While there is no way to test a lens before it is implanted, your lifestyle can help you determine which lens would be best for you. Factors can include the activities you do, the distances you need to see most clearly without glasses, and what you can afford to pay through your insurance and out of pocket.


Monofocal lenses: Monofocal lenses give you clear vision at one focal point. Monofocal lenses are good for people who don’t mind wearing glasses sometimes, such as people who are nearsighted and are fine with wearing glasses for driving, or people who want to see far but are okay wearing glasses to read.
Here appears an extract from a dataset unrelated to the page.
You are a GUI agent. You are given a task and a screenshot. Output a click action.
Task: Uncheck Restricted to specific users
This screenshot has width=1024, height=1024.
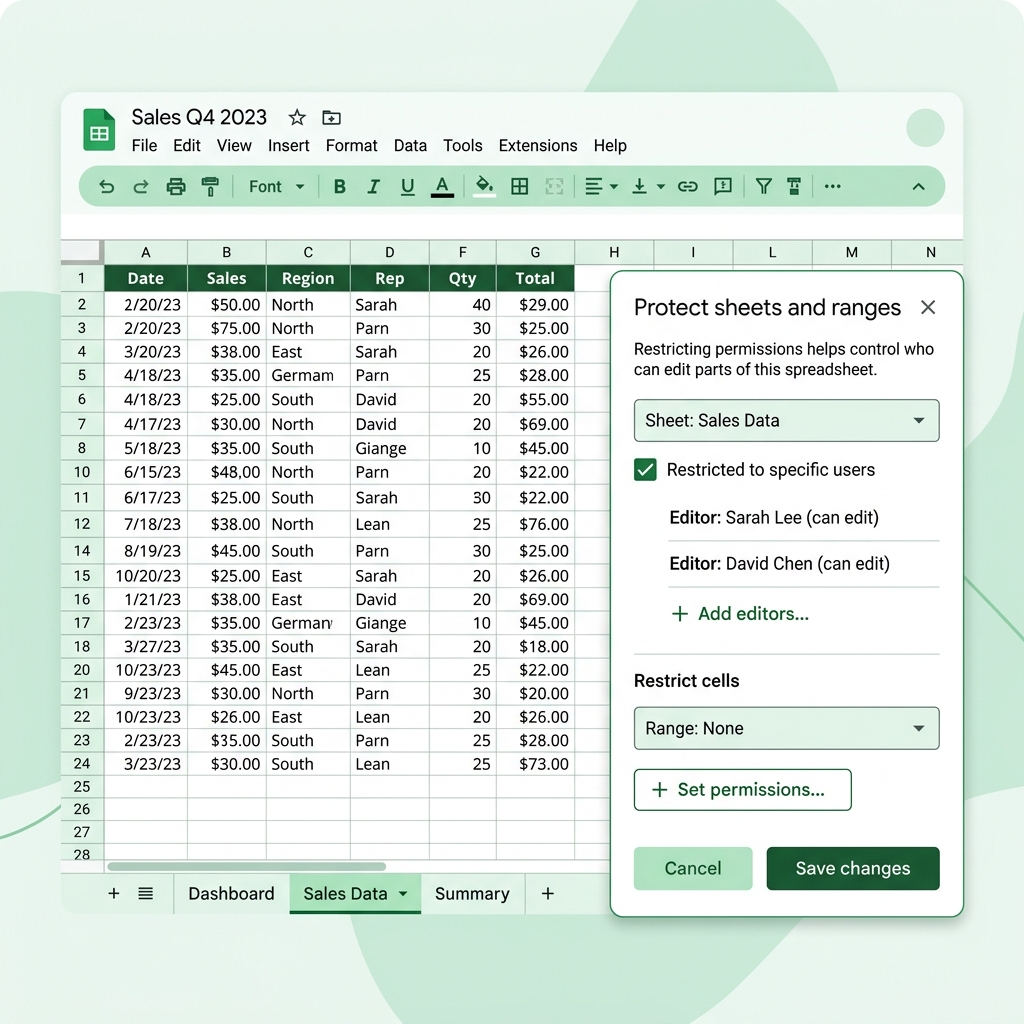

Monovision: Some patients choose to get monofocal lenses with different focal points, so one eye is set for distance vision and one for near vision.

Multifocal lenses: Multifocal lenses give you multiple focal points for near and distance vision, and are designed to reduce your need for glasses.

Toric lenses: Toric lenses are designed to treat astigmatism and provide clear vision at a single distance.

Symfony IOL: This lens provides near, intermediate, and far vision. They use different curvatures to provide seamless distance-to-intermediate vision.

Symfony Inta-Ocular Lens

ReSTOR Multifocal IOL: These lenses feature an “apodized diffractive” design that distributes light to distant, intermediate, and near focal points. They also reduce halos around lights at night and improve image quality.

Tecnis Multifocal IOL: Provides advanced image quality at all distances under any lighting conditions.


Your lifestyle isn’t the only thing you should consider before choosing a cataract lens. Your eye health can also affect it. For example, eye conditions such as glaucoma, macular degeneration, or astigmatism can cause problems with certain types of lenses.

While this is a good introduction to the many options you have for cataract lenses, you should discuss your choices with your ophthalmologist before making a decision.